CsvExampleGen and FileBasedExampleGen taking too long for processing data

When trying to ingest data into TFX with the following code below.
It takes to long: 15 files with 277MB takes 13 minutes on a virtual machine with decent CPU and 16GB of RAM (no GPU).

Link to data used: https://github.com/petrobras/3W/tree/main/dataset/7

from tfx.v1.components import CsvExampleGen
from tfx.v1.dsl import Pipeline
from tfx.v1.orchestration import metadata
from tfx.v1.orchestration import LocalDagRunner
import pathlib
  
test_input_dir = pathlib.Path('data/3w_repo/dataset/7/')
example_gen = CsvExampleGen(input_base=str(test_input_dir))
  
components = [
      example_gen,
      #statistics_gen,
      #schema_gen,
  ]
  
pipeline = Pipeline(
    pipeline_name="pipeline_name",
    pipeline_root="data/pipeline_test_root",
    metadata_connection_config=metadata
        .sqlite_metadata_connection_config("data/metadata_path"),
    components=components
)
  
LocalDagRunner().run(pipeline)

I also attempted to use the FileBasedExampleGen on the same data (converted to .parquet), and got similar absurd processing times just for ingesting the data.
My total dataset size is 4.8GB, so at this rate, just loading data using TFX would take about 3.5 hours.

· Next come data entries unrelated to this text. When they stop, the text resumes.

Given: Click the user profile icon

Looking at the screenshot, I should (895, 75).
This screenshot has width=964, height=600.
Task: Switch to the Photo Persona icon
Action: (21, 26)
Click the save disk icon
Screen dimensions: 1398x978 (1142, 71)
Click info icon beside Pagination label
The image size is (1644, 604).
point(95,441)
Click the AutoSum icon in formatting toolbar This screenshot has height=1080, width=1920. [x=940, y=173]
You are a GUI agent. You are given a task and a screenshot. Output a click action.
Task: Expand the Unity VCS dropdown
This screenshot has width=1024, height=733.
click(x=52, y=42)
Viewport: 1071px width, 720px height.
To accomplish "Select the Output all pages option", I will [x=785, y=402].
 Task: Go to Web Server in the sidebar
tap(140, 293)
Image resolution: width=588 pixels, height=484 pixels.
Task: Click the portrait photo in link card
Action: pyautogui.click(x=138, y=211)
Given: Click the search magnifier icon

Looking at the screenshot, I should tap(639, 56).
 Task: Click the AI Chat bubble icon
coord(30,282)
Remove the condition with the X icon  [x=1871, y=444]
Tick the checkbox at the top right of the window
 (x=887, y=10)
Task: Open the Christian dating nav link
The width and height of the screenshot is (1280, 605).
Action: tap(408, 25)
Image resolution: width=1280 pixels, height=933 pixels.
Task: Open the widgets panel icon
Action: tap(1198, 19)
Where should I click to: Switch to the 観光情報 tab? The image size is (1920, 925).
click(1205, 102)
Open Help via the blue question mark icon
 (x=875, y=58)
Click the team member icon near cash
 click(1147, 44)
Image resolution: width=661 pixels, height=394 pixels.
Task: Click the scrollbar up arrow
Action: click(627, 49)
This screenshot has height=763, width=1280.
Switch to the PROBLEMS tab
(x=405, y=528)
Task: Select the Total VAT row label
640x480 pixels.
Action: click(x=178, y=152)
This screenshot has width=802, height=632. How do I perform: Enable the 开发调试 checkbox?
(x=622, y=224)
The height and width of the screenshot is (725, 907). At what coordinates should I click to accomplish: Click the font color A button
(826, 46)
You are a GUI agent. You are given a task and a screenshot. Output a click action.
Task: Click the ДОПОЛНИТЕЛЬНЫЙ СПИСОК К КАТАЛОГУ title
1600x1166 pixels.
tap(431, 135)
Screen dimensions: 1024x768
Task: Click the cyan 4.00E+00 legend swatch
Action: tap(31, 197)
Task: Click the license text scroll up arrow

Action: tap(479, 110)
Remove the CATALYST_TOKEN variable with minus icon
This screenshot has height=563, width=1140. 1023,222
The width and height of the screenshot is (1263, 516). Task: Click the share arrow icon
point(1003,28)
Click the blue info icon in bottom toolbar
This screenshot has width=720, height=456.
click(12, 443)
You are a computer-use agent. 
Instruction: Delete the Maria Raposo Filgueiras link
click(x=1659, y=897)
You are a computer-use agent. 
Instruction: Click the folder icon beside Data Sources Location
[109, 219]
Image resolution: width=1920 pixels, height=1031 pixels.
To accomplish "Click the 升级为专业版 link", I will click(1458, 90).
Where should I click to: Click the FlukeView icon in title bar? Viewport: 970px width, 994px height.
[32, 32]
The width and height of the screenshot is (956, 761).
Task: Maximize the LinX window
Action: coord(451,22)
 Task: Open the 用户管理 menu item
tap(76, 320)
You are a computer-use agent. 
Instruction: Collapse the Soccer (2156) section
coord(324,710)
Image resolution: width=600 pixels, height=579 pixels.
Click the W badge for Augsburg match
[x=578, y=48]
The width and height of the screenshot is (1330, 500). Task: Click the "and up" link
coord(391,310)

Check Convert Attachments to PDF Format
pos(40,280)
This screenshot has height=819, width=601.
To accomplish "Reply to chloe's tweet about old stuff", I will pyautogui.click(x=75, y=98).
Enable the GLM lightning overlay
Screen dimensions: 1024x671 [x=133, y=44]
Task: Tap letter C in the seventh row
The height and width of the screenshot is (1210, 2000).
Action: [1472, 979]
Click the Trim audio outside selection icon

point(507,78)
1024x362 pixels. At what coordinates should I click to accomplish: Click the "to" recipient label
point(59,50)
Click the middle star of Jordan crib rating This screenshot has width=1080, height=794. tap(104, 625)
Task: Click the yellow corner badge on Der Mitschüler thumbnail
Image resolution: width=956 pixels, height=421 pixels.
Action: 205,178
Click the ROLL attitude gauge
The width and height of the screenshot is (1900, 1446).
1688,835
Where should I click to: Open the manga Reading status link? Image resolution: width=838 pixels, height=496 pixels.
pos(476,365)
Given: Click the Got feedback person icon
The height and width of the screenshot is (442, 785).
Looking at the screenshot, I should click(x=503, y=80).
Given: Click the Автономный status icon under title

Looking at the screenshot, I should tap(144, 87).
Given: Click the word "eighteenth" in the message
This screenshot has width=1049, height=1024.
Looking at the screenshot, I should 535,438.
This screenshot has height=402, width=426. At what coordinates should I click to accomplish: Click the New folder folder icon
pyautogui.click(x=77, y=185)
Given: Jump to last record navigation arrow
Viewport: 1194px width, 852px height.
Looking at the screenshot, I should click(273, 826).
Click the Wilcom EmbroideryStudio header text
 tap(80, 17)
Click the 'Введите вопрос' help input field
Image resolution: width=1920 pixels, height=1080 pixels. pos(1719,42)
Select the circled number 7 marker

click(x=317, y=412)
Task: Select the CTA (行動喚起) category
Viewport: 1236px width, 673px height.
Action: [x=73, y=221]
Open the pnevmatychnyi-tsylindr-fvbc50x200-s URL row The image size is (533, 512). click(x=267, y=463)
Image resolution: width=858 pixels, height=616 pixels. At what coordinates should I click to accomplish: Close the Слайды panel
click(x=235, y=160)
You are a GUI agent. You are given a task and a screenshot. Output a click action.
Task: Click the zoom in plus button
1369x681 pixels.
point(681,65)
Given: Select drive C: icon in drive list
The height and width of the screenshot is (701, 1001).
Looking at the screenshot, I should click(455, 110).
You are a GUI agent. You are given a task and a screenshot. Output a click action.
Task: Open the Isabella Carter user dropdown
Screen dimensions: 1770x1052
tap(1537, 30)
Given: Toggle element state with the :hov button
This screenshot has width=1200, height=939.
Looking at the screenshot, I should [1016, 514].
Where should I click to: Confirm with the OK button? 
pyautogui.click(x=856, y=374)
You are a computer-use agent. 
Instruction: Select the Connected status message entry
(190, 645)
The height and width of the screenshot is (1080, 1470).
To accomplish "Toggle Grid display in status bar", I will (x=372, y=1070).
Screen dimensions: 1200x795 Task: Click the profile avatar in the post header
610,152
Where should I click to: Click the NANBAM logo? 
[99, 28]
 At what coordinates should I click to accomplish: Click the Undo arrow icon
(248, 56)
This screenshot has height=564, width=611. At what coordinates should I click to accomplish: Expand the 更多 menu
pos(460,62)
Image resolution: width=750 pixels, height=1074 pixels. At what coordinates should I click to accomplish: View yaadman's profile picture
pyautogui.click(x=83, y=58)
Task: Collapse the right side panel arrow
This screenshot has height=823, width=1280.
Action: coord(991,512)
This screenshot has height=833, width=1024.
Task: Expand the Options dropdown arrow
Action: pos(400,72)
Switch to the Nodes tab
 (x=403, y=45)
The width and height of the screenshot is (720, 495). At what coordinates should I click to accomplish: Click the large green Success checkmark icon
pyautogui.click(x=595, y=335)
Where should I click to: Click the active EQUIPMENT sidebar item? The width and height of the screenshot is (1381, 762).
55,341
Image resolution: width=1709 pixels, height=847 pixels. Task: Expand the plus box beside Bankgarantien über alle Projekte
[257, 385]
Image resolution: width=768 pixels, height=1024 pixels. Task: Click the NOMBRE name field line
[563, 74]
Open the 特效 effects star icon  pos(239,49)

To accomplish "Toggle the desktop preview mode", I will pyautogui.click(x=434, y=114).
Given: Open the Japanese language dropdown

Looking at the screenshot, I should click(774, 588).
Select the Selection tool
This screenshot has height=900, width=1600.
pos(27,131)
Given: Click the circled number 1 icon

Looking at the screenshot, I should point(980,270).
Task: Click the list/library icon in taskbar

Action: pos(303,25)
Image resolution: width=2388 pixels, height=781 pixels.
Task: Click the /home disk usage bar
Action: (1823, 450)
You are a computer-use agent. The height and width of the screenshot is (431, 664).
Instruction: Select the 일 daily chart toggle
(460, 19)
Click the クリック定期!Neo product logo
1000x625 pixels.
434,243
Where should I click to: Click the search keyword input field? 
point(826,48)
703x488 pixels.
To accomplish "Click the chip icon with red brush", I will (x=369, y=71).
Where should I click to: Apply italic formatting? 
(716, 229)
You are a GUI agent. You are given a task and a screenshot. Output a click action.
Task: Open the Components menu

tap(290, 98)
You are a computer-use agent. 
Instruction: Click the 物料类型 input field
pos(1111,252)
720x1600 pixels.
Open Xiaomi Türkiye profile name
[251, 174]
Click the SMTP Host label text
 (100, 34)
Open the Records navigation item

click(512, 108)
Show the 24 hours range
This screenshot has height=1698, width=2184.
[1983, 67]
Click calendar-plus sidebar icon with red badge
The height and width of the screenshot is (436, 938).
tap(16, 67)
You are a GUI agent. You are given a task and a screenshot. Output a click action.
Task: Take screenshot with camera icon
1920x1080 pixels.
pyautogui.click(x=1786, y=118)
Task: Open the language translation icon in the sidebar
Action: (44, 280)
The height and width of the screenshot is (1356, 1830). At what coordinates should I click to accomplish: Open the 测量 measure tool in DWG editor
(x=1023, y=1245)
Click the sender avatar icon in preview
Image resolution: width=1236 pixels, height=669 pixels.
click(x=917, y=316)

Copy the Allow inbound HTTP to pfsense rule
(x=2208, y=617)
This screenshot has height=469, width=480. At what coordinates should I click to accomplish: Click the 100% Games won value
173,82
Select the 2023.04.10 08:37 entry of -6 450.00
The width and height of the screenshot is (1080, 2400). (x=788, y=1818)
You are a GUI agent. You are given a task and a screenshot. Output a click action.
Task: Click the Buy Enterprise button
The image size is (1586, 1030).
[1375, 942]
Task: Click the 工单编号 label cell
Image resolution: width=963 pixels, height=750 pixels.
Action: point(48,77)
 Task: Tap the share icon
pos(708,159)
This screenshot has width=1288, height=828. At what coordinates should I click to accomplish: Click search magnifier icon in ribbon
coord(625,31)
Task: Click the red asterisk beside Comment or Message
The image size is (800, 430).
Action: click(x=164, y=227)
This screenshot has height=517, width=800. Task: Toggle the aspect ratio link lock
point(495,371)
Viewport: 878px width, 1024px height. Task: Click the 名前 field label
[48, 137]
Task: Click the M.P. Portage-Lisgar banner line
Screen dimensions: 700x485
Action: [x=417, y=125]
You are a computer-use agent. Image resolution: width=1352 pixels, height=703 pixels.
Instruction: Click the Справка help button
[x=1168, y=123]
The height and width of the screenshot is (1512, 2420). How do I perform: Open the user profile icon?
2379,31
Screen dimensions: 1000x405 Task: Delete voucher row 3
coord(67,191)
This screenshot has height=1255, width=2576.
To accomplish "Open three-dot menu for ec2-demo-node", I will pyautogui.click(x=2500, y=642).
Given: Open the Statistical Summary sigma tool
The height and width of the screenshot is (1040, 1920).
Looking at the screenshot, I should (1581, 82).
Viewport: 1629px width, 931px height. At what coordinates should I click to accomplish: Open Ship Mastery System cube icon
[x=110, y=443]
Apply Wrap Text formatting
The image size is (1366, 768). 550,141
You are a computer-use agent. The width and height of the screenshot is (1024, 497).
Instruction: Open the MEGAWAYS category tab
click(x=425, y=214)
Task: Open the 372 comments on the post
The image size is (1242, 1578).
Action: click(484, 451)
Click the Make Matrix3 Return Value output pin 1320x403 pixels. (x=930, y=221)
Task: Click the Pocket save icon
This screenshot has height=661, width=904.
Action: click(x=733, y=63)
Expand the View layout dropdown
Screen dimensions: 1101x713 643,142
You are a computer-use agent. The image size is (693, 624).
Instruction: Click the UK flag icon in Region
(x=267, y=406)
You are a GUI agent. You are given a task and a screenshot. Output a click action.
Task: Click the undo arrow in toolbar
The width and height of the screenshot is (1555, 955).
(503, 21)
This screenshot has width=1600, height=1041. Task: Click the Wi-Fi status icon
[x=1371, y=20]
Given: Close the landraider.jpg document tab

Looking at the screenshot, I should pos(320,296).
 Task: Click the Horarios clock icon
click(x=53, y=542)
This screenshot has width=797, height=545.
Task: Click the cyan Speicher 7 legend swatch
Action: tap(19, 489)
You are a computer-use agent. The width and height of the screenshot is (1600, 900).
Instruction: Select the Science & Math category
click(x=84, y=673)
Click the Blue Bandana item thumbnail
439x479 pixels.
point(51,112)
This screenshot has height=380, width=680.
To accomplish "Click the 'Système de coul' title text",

Am I making errors in the code to ingest this data?
Are there ways to make this speedier?

The issue you’re facing with CsvExampleGen and FileBasedExampleGen taking a long time to process data in TFX might stem from several factors. While your code for ingesting data using TFX components looks correct, the performance bottleneck could be related to how TFX processes data, the specifics of your data files, or the configuration of your environment. Here are some suggestions to potentially speed up the data ingestion process:

  1. Check Data Format and Structure

    • Ensure that your CSV or Parquet files are well-structured and optimized for reading. For example, large numbers of small files can significantly slow down processing compared to fewer, larger files.
    • If you’re using CSV files, consider preprocessing them into a more efficient format like TFRecord before ingestion, which TFX can handle more efficiently.

  2. Optimize File-Based ExampleGen

    • For FileBasedExampleGen, especially when using Parquet files, ensure that the files are optimized (e.g., using columnar storage, compression) to speed up reading.
    • Experiment with different input_config options for FileBasedExampleGen to optimize how data is read and batched.

  3. Data Pipeline Parallelization

    • Investigate whether you can increase parallelism in the way data is read and processed by TFX components. This might involve adjusting the number of workers or threads dedicated to data ingestion, if such configurations are applicable in your environment.

  4. Utilize Efficient Storage

    • Ensure that the storage where your data resides (e.g., SSDs vs. HDDs) and the way your virtual machine accesses this storage are optimized for high read/write speeds.

  5. Profile and Optimize Code

    • Use profiling tools to identify where the bottlenecks are occurring in your pipeline. TensorFlow and TFX provide utilities to monitor and visualize performance, which can help in pinpointing inefficiencies.

  6. Hardware Utilization

    • While you mentioned that GPUs are not involved and you have a decent CPU, it’s worth ensuring that your setup is fully utilizing the available CPU resources. TensorFlow and TFX can be configured to leverage multiple cores more effectively.

  7. Version Checks

    • Ensure you’re using the latest versions of TFX and its dependencies, as performance improvements are continually made.

  8. Consider Data Sharding

    • If your dataset is very large, consider sharding it into smaller chunks that can be processed in parallel, thereby reducing the load on any single process.

  9. Experiment with Beam Pipeline Arguments

    • TFX uses Apache Beam under the hood for data processing. You might be able to pass custom Beam pipeline arguments to LocalDagRunner to optimize processing, such as setting the number of parallel threads.

  10. Review TFX Documentation and Community Insights

    • The TFX community and documentation might have specific recommendations for dealing with large datasets and optimizing pipeline performance.

If you’ve tried these optimizations and still face performance issues, it might be helpful to share specific details about your data and setup on platforms like GitHub issues or Stack Overflow, where the community and TFX developers can provide more targeted advice.